Reproduce verbatim the rows from the line containing "PST header text" through the line containing "will tap(1324, 138).", including both of those lines.

**Extracted material**
++++++++++
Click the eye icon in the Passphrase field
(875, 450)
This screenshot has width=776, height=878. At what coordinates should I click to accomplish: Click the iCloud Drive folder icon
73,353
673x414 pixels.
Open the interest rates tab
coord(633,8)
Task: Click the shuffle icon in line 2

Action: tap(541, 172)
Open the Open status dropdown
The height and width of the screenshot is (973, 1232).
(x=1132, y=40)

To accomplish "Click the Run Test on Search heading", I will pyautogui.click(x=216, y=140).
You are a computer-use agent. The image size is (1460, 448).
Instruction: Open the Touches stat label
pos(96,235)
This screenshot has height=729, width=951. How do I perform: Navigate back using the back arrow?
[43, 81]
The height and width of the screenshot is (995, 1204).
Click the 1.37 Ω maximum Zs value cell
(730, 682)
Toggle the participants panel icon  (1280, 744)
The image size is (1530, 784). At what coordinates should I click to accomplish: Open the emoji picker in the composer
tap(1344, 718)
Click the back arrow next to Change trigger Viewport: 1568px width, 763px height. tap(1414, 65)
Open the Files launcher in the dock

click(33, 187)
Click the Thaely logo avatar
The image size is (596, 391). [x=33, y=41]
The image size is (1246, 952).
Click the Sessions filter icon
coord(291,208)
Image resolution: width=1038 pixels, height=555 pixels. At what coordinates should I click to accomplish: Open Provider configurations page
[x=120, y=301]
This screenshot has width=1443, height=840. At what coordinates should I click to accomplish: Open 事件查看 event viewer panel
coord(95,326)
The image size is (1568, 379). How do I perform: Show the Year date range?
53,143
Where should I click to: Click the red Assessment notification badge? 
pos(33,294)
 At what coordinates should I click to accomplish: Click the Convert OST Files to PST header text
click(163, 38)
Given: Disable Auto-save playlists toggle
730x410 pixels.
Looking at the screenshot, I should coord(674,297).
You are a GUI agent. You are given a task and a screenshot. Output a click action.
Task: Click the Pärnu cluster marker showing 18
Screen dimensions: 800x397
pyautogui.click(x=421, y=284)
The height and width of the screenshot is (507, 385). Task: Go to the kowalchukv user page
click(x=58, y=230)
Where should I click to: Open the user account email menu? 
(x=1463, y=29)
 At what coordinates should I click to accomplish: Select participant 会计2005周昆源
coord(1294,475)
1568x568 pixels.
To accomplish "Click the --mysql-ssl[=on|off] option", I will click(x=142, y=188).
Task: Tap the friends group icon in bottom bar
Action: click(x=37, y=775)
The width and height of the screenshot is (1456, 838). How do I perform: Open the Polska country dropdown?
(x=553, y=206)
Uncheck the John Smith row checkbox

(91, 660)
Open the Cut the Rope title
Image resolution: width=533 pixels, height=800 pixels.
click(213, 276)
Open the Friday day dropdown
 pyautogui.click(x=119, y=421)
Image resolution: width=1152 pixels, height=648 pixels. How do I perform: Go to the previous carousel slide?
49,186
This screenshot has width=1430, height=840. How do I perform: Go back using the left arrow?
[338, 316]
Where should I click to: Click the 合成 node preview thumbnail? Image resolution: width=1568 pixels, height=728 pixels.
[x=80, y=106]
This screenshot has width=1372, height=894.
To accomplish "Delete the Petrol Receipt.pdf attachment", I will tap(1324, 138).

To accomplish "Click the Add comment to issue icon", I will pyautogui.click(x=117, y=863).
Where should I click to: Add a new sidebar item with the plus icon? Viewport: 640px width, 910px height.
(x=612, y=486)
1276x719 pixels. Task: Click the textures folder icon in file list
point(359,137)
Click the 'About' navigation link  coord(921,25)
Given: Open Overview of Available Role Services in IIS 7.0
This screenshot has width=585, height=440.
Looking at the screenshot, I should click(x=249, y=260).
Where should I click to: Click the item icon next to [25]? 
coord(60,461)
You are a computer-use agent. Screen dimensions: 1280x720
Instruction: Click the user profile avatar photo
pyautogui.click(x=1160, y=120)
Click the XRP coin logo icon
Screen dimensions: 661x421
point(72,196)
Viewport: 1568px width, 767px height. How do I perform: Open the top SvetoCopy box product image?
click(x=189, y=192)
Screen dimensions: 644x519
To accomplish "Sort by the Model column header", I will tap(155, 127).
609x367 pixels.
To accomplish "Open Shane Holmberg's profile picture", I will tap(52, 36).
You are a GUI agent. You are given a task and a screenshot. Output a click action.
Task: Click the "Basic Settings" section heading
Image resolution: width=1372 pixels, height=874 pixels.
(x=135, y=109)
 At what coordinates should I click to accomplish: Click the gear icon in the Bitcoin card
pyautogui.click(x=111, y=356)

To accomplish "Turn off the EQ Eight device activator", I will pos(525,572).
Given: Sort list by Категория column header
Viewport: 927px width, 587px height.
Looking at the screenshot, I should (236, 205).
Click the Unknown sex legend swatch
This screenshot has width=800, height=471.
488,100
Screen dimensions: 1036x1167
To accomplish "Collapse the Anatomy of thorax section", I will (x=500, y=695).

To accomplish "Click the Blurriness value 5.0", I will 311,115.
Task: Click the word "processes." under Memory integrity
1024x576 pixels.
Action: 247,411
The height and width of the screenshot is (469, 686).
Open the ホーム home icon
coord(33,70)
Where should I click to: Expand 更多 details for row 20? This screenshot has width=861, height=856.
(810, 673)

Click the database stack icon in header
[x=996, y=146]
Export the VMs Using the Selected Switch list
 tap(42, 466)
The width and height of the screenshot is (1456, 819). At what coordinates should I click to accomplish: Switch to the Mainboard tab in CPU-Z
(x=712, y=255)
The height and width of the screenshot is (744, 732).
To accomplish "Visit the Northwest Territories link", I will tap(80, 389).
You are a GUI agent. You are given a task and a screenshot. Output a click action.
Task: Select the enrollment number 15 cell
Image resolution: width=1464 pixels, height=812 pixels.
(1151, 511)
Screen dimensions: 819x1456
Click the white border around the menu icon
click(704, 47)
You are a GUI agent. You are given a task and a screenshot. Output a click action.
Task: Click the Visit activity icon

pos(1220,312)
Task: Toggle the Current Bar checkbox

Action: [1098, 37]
++++++++++
**Exercise response**
 At what coordinates should I click to accomplish: Click the Convert OST Files to PST header text
click(163, 38)
Given: Disable Auto-save playlists toggle
730x410 pixels.
Looking at the screenshot, I should coord(674,297).
You are a GUI agent. You are given a task and a screenshot. Output a click action.
Task: Click the Pärnu cluster marker showing 18
Screen dimensions: 800x397
pyautogui.click(x=421, y=284)
The height and width of the screenshot is (507, 385). Task: Go to the kowalchukv user page
click(x=58, y=230)
Where should I click to: Open the user account email menu? 
(x=1463, y=29)
 At what coordinates should I click to accomplish: Select participant 会计2005周昆源
coord(1294,475)
1568x568 pixels.
To accomplish "Click the --mysql-ssl[=on|off] option", I will click(x=142, y=188).
Task: Tap the friends group icon in bottom bar
Action: click(x=37, y=775)
The width and height of the screenshot is (1456, 838). How do I perform: Open the Polska country dropdown?
(x=553, y=206)
Uncheck the John Smith row checkbox

(91, 660)
Open the Cut the Rope title
Image resolution: width=533 pixels, height=800 pixels.
click(213, 276)
Open the Friday day dropdown
 pyautogui.click(x=119, y=421)
Image resolution: width=1152 pixels, height=648 pixels. How do I perform: Go to the previous carousel slide?
49,186
This screenshot has width=1430, height=840. How do I perform: Go back using the left arrow?
[338, 316]
Where should I click to: Click the 合成 node preview thumbnail? Image resolution: width=1568 pixels, height=728 pixels.
[x=80, y=106]
This screenshot has width=1372, height=894.
To accomplish "Delete the Petrol Receipt.pdf attachment", I will tap(1324, 138).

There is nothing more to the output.